#### [Task prompt]
Copy the passage on Gabriel Orozco's photographs, starting at "Part of this" and ending at "intermittently tantalizing show.", but substitute "organizers" for "curators".

#### [Text segment]
In Gabriel Orozco’s Sleeping Dog, a yellow canine reclines on a rocky patch of ground. A diffuse light creates spatial confusion, so the dog seems to rest almost upright against a vertical wall of rocks, its legs and snout all dangling down. Barely a glance is needed before the photograph raises some crucial questions.

Is the dog truly relaxed in this unnatural orientation? Or is the animal a prop that the artist arranged to suit his needs? And perhaps more urgently, is the dog alive or dead?

Whatever the answer—none is provided—the 1990 piece neatly encapsulates the mysteries that surround the works of Orozco, a 42-year-old Mexican-born photographer who has practiced his art during travels through the United States, India, Africa, Japan, and elsewhere. Sometimes, Orozco has shown a knack for capturing the visual poetry of fleeting coincidence; sometimes, he has actively created jarring tableaux to photograph.

In the Hirshhorn Museum and Sculpture Garden’s latest Directions show, “Gabriel Orozco: Extension of Reflection,” it becomes clear that both of these approaches stem from a common impulse: In each of the more than 50 color images, the wily artist wants to let viewers in on a surprise or an oddity. A number of the works are visually compelling, conceptually inspired, or both. Others, though, are like a joke that falls flat: Orozco sees something or posits a notion that tickles the hell out of him, but he strains to connect his insight with his viewers.

Part of this failure has to do with the limitations of his rather gimmicky approach; part stems from the inability of the curators to compensate for these limitations in their display choices. Either way, “Extension of Reflection” makes for an intermittently tantalizing show.

#### [Raw data]
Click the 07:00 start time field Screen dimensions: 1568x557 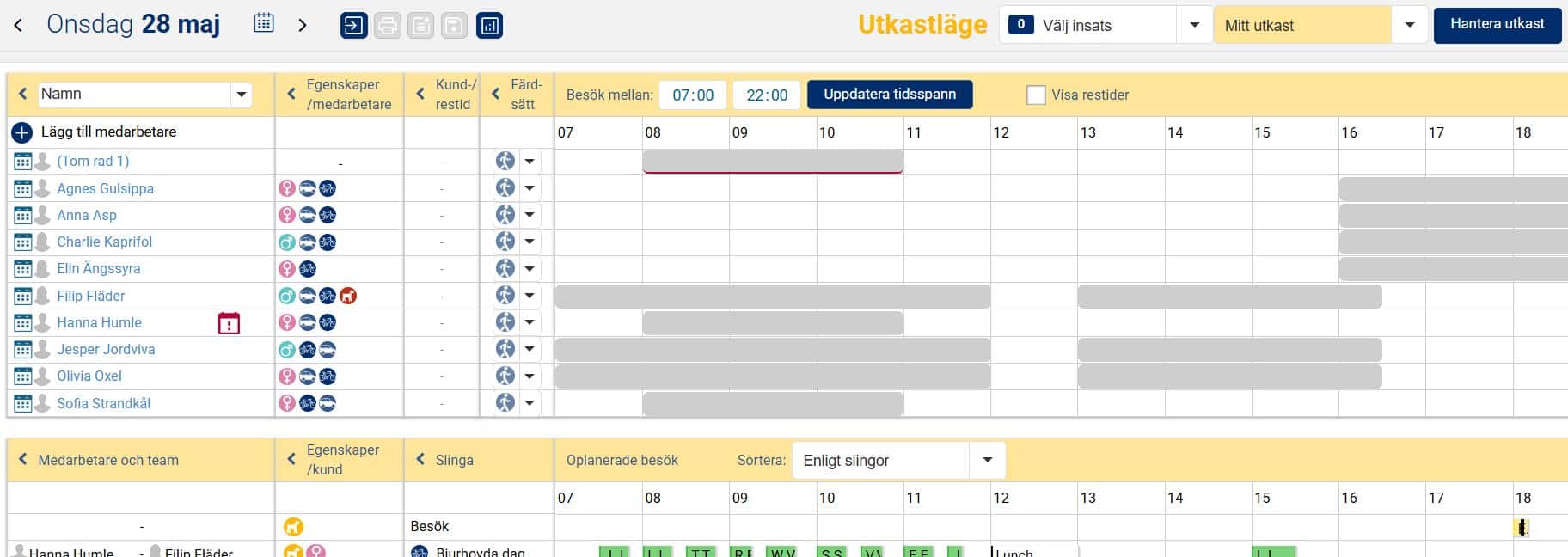pos(693,95)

#### [Final result]
Part of this failure has to do with the limitations of his rather gimmicky approach; part stems from the inability of the organizers to compensate for these limitations in their display choices. Either way, “Extension of Reflection” makes for an intermittently tantalizing show.